I know that fmriprep used to also produce the aggressively denoised image as an output but doesn’t do so anymore. Would the recommendation be to use the smoothAROMAnonaggr_bold.nii.gz. image and include motion, fd, and global signal variables and/or the AROMA mixing vectors as first-level covariates in CONN, for not so arbitrary example, or to use the preproc_bold.nii.gz?


#4

I know that fmriprep used to also produce the aggressively denoised image as an output but doesn’t do so anymore.

I do not believe we did.
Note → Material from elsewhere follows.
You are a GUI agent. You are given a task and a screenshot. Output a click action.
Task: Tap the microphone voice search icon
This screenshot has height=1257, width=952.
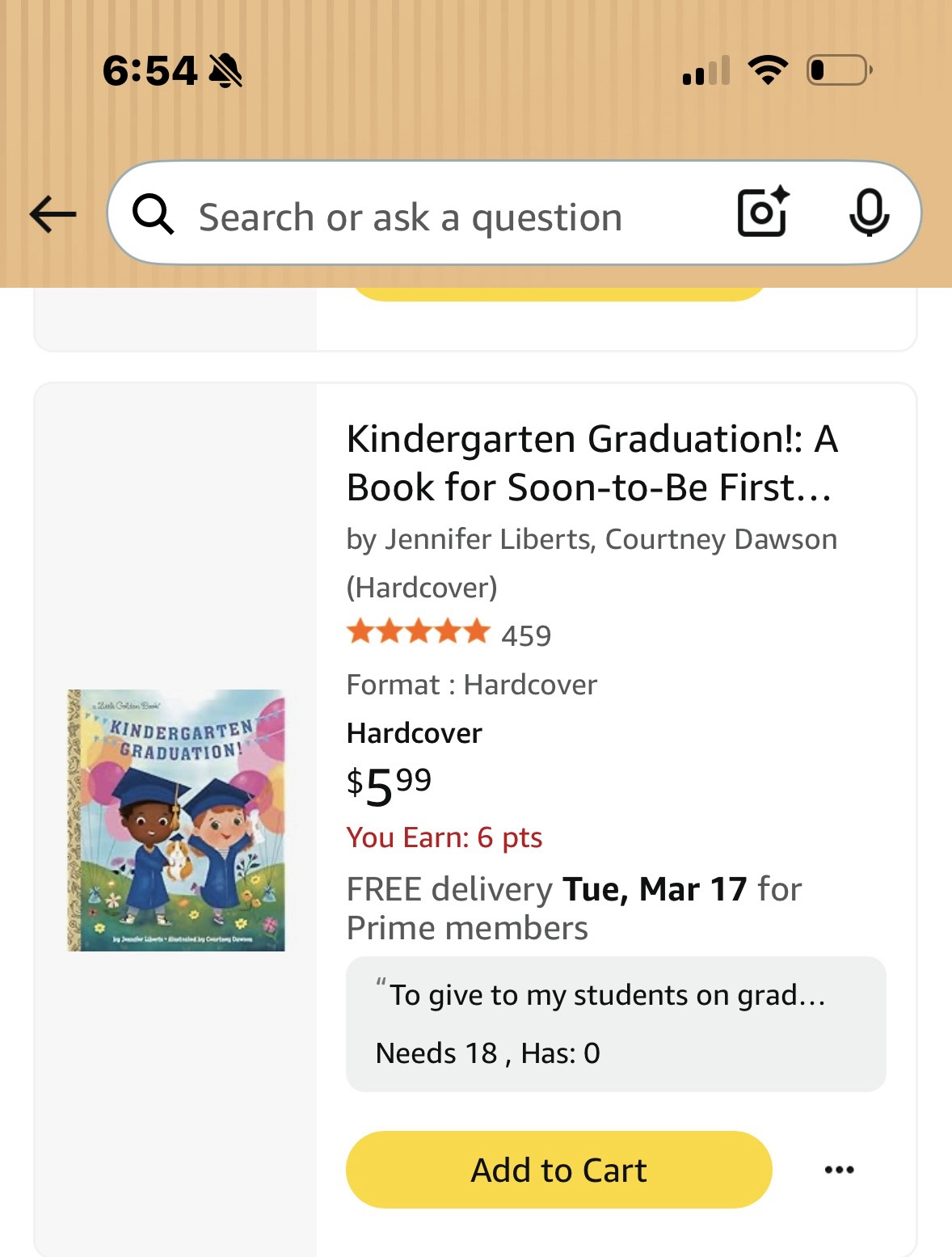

Perhaps @jdkent can confirm?

Would the recommendation be to use the smoothAROMAnonaggr_bold.nii.gz . image and include motion, fd, and global signal variables and/or the AROMA mixing vectors as first-level covariates in CONN, for not so arbitrary example, or to use the preproc_bold.nii.gz ?

I believe AROMA advocates would say that AROMA should capture motion-related components, and so motion and FD would be at best redundant and at worst reintroduce motion-correlated noise. If you wish to do GSR, then that should be calculated post-denoising, I would think. There’s an open issue to recalculate some of the regressors post-AROMA. I would be very hesitant to use most of the regressors calculated on the raw BOLD data when analyzing the the AROMA-denoised data.
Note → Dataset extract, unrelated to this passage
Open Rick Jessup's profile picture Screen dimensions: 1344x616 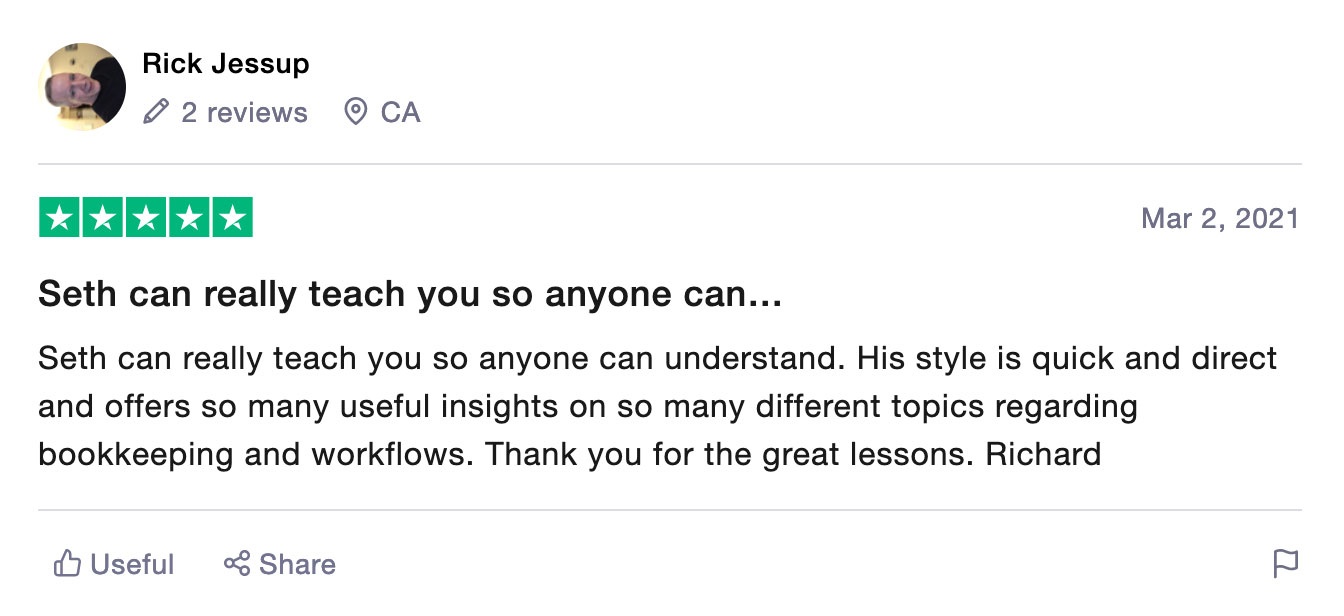coord(82,87)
In any event, the AROMA regressors are only to be used if you want to do aggressive denoising on the desc-preproc_bold.nii.gz files. I do not think there is any good way to use them with the denoised data. (I may be misinterpreting part of your question, but just in case I’m not I want to make that clear.)

To all of this I add the caveat: I am not a specialist in rest fMRI or functional connectivity, and don’t know what is currently considered the best practice. And I have no experience with CONN, so cannot make a recommendation there. I invite further comment from others. @mmennes will probably be the best authority on AROMA.


#5

I cannot recall a time when fmriprep produced aggressively denoised outputs either.

@effigies, I agree with your assessment, and I also think @ mmennes would be the best authority on the issue.